Later this evening, my parents and I will be heading to Pittsburgh to meet with a Doctor about a clinical trial of some medication that is being developed to treat Ependymomas in a similar fashion to a Chemo drug. We are hopeful that this new method might be effective on my tumors, otherwise we wouldn't be driving down there. I'll probably put a new post up when we get back with an update.

  Thank you for your support, it means a lot!
                      - Patrick

Saturday, December 18, 2010

Life... good grief

"Surely goodness and love will follow me all the days of my life, and I will dwell in the house of the LORD forever."
                 - Psalm 23:6


One of my favorite songs, written by Jon Foreman, comes from this, the twenty-third psalm. The writer, David, finds comfort in the reality that those who trust in the Lord become members of his "house" and will be followed by goodness and love (mercy) for all the days of their life.


On Wednesday of this week, I received news of another life-altering change in my battle with spinal tumors. After surgery, 6 weeks of radiation therapy and loads of medication over the last 9 months, it turns out that these tumors will not relent. The most recent MRI of my spine and brain has shown an apparent thickening / worsening / growth in some tumors; primarily on the spinal cord. With the conventional treatments exhausted, we have to begin to look outside of Akron.


That wasn't the news I expected, imagined, or desired. It was powerful right hook to the jaw late in a boxing match which I thought I was winning. Suddenly, I found myself dizzy, spinning, and way behind in this match. It seems as if at this point, it's going to take something special, something unconventional or something miraculous to pull me back into the fight.


But, even in this trial, I'll stand up and fight. God never taught me to quit. God never suggested that I complain. God never leaves or checks out. His goodness and love have followed me and will continue to follow me all the days of my life. Our health, our safety, and our comfort were never promised in the physical realm. Just ask Job, Paul or Jesus. God's goodness and love go far deeper than the physical, they're spiritual truths. In the middle of pain, in the middle of suffering, God's promises remain true and we can rejoice in anything. We, as followers of Christ, are members of the house of the Lord, FOREVER... period. 


Verse one of this Psalm proclaims that the Lord is our shepherd, and we shall not want. That sounds silly because I absolutely want to be healed from this disease. But the word want goes so much deeper than a superficial want. The reality of belonging to Jesus brings with it the joy of being completely and utterly satisfied in him and his love. No circumstance can change his love for us and our completeness in him. Paul goes as far as to declare in Philippians that he has learned to be content in every situation.


This news is still really hard for me to digest.
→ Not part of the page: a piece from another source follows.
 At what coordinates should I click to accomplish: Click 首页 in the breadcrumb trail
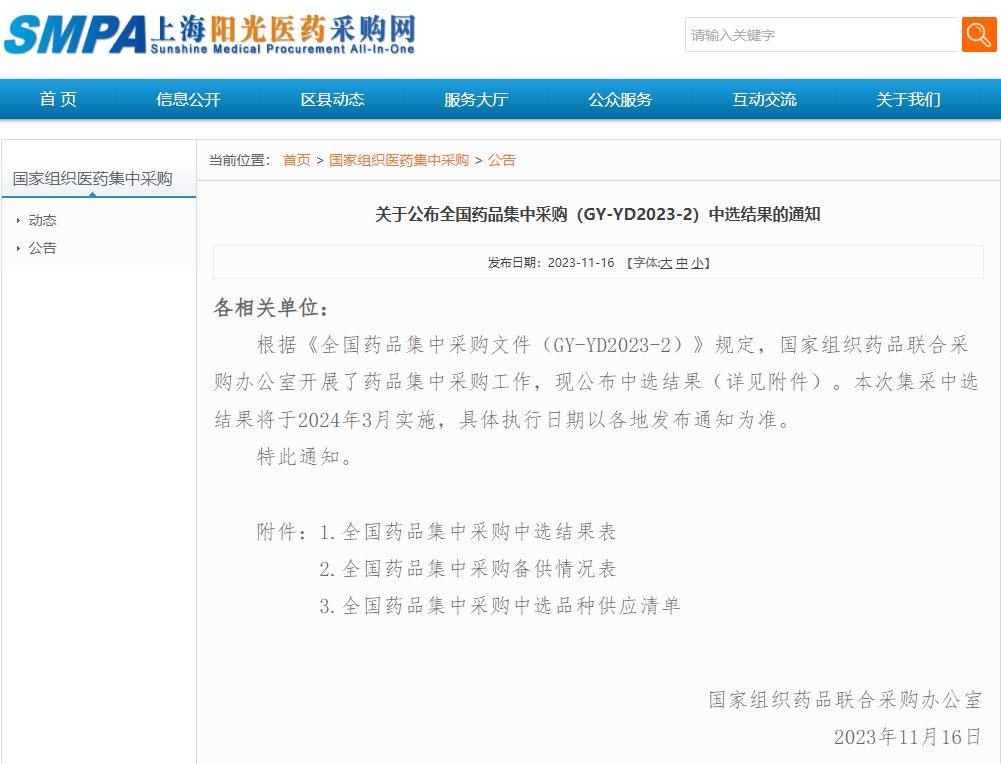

I want to get physically well again, I don't want a list of medications, I don't want to be tied down by this, but at the end of the day, God still calls me his son. His love for me is cause for joy even in trials, and the opportunity to serve him and make his name great is the only thing worth living for. Our idols of health, safety, prosperity, fame... they'll crash eventually, but praise be to God that he has torn down my idols for me through this experience. I'm empowered to live in complete freedom from those lies that enslaved me with fear, and at every moment in my life I can remember...
      ..."I will dwell in the house of the Lord forever."


I'd appreciate your prayers and your encouragement in the upcoming weeks / months / years as the human side of me fights to stay positive and close to God.
p.s. for encouragement, you don't need to ask me about me as much as you need to tell me about your lives, your joys and your struggles. Talking about me and my health gets old, but your stories and lives never get old! Hearing what God is doing in lives of others is more encouraging than you'd think.